> **Objetivo de la tarea**: Continúa la columna sobre el Nuevo Orden Mundial y el conflicto de Bosnia-Herzegovina a partir de su última frase.

Jueves, 23 de febrero de 2017

| 1992/07/06 00:00

Llanto por el Viejo Orden

La política internacional se ha vuelto incomprensible desde que existe el Nuevo Orden Mundial, que es como llama George Bush, hombre chapado a la antigua, a este inmenso desorden.

Llanto por el Viejo Orden

BOSNIA O HERZEGOVINA? NO SE SABE. NO lo sabe nadie. Hay serbios y croatas en la región, y en los últimos tiempos hemos sabido que hay hasta bosnios. Pero herzegovinos no. De modo que tomar partido en el conflicto de Bosnia-Herzegovina resulta dificílisimo. La última vez que alguien lo hizo -en el verano de 1914- el enredo fue tal que hubo que llamarlo Primera Guerra Mundial.

> **Material extraído**:
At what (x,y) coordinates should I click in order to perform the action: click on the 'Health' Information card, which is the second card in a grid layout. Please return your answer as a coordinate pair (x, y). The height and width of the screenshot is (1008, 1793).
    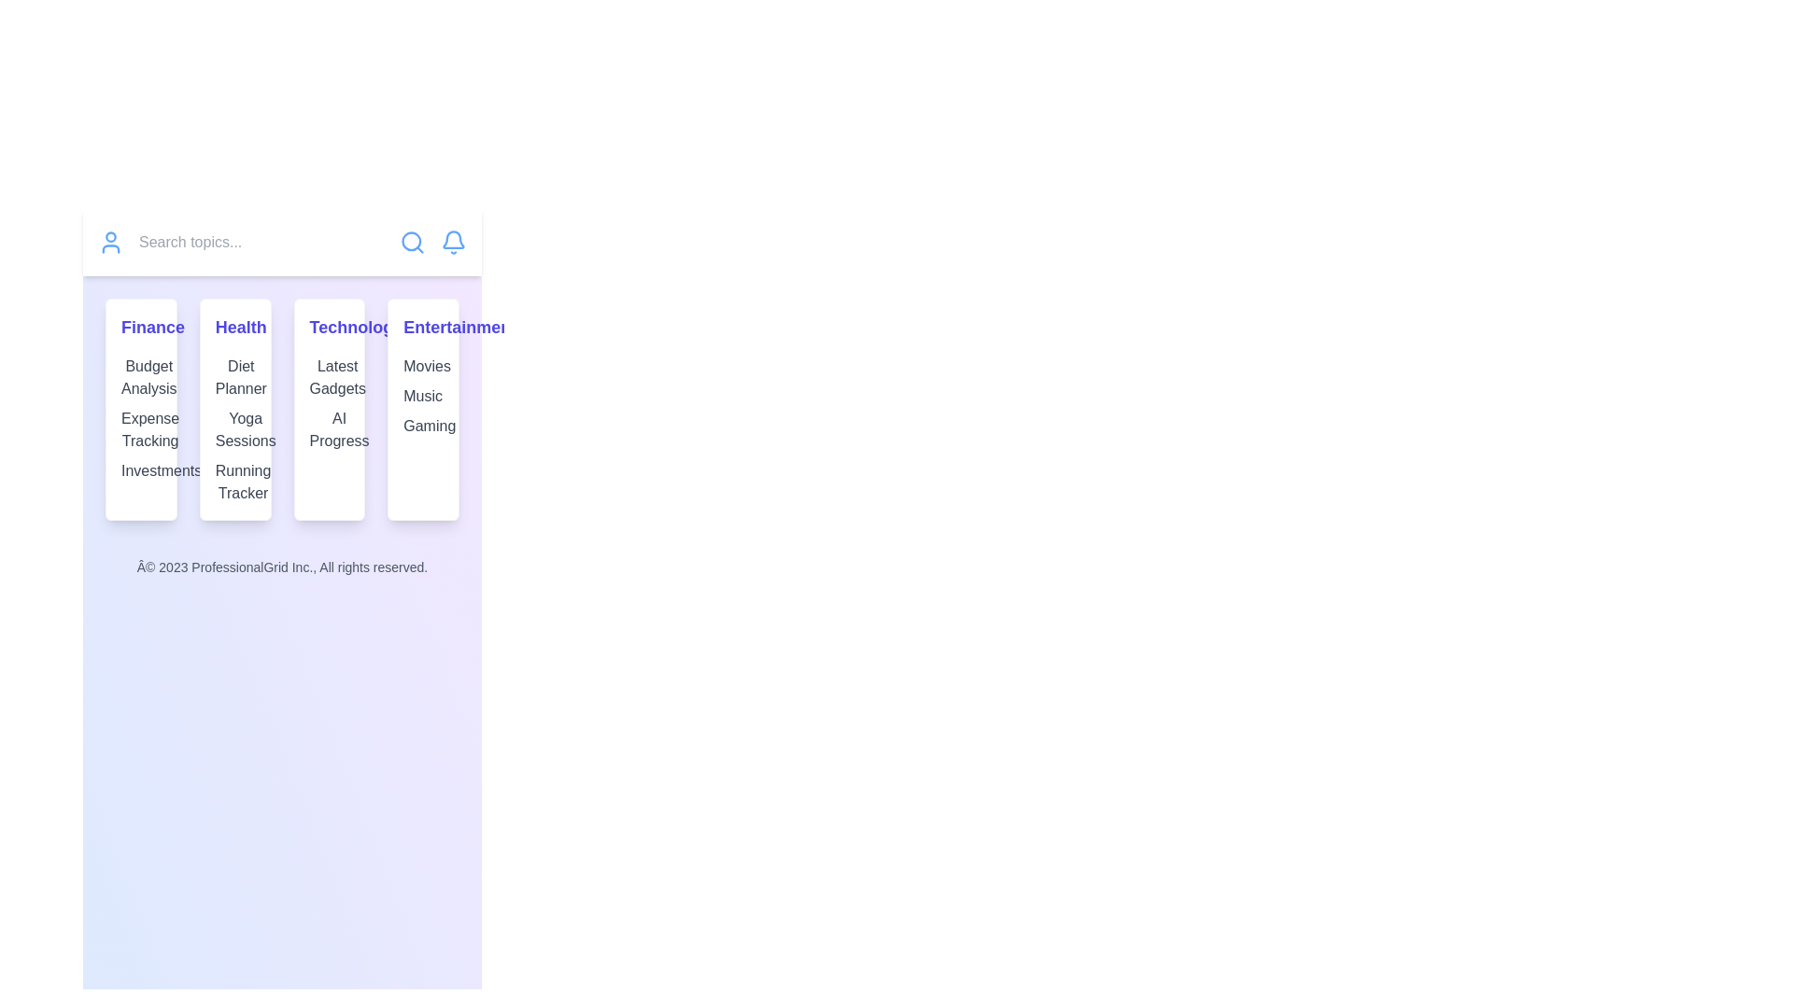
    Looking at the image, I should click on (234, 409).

==

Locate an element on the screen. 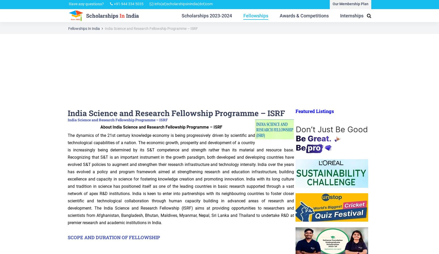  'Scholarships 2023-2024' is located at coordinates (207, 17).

--

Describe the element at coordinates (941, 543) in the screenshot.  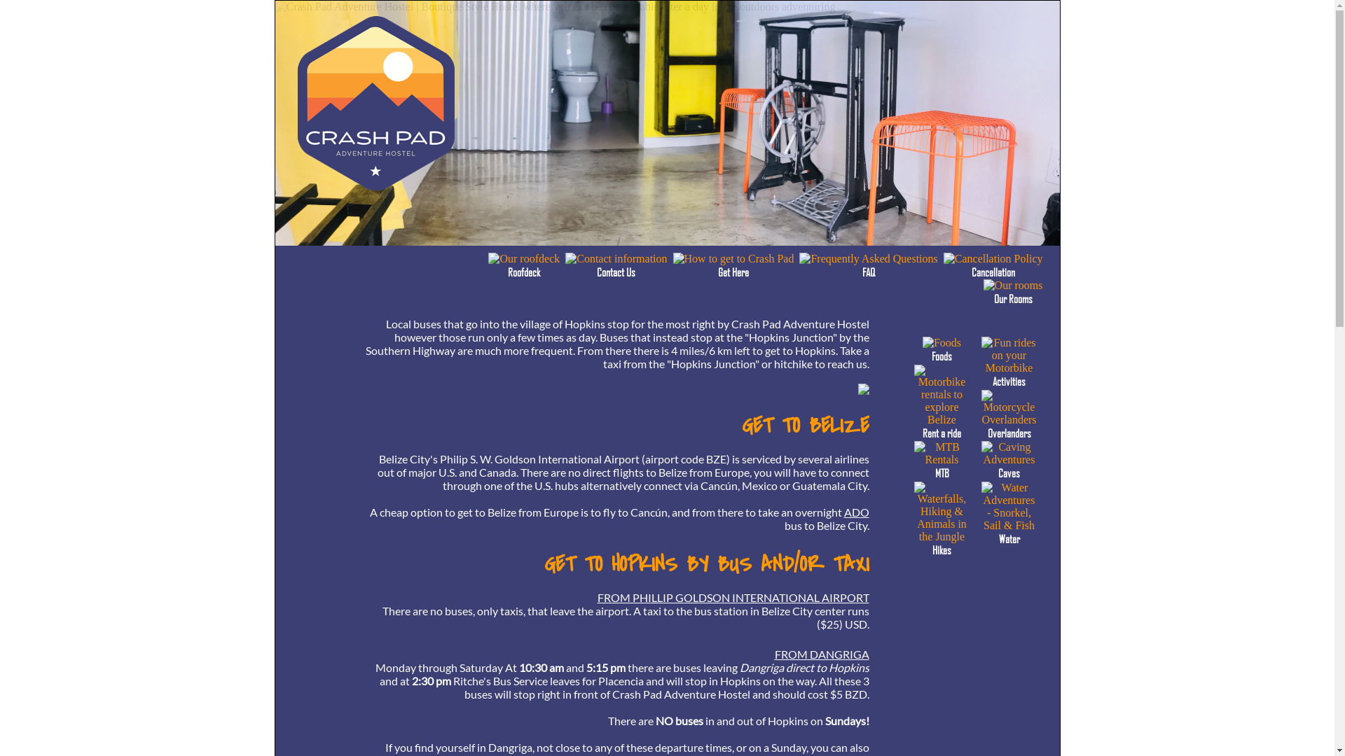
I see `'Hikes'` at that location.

> **Resultado del ejercicio**:
Lo de los inencontrables herzegovinos es apenas un ejemplo entre muchos. Todo el mundo está igual. La política internacional, que era tan clara antes, se ha vuelto incomprensible desde que existe el Nuevo Orden Mundial, que es como llama George Bush, hombre chapado a la antigua, a este inmenso desorden. Nadie entiende lo de Kosovo, ni sabe exactamente en dónde queda ni quién se mata allí; nadie entiende lo de Maastricht, ni siquiera los que lo firmaron, por lo visto sin leerlo; nadie entiende lo de la minoría tamil en Sri Lanka, que es esa isla que antes llevaba el fácil nombre de Ceilán. Estados Unidos intenta tadavía restablecer disciplina dando palos de ciego acá y acullá, pero tiene las cosas tan confusas hasta en su propia casa que cuando se sublevan los pobladores de Los Angeles no saben si lo hicieron porque son negros, o porque son pobres, o porque cobran el seguro de desempleo, que por lo visto es tan dañino para quien lo recibe.
Se dirá que lo de Los Angeles no pertenece al Nuevo Orden Mundial, sino que es cosa local. Es cierto, pero hay está el problema: en el Nuevo Orden Mundial todas las cosas son locales.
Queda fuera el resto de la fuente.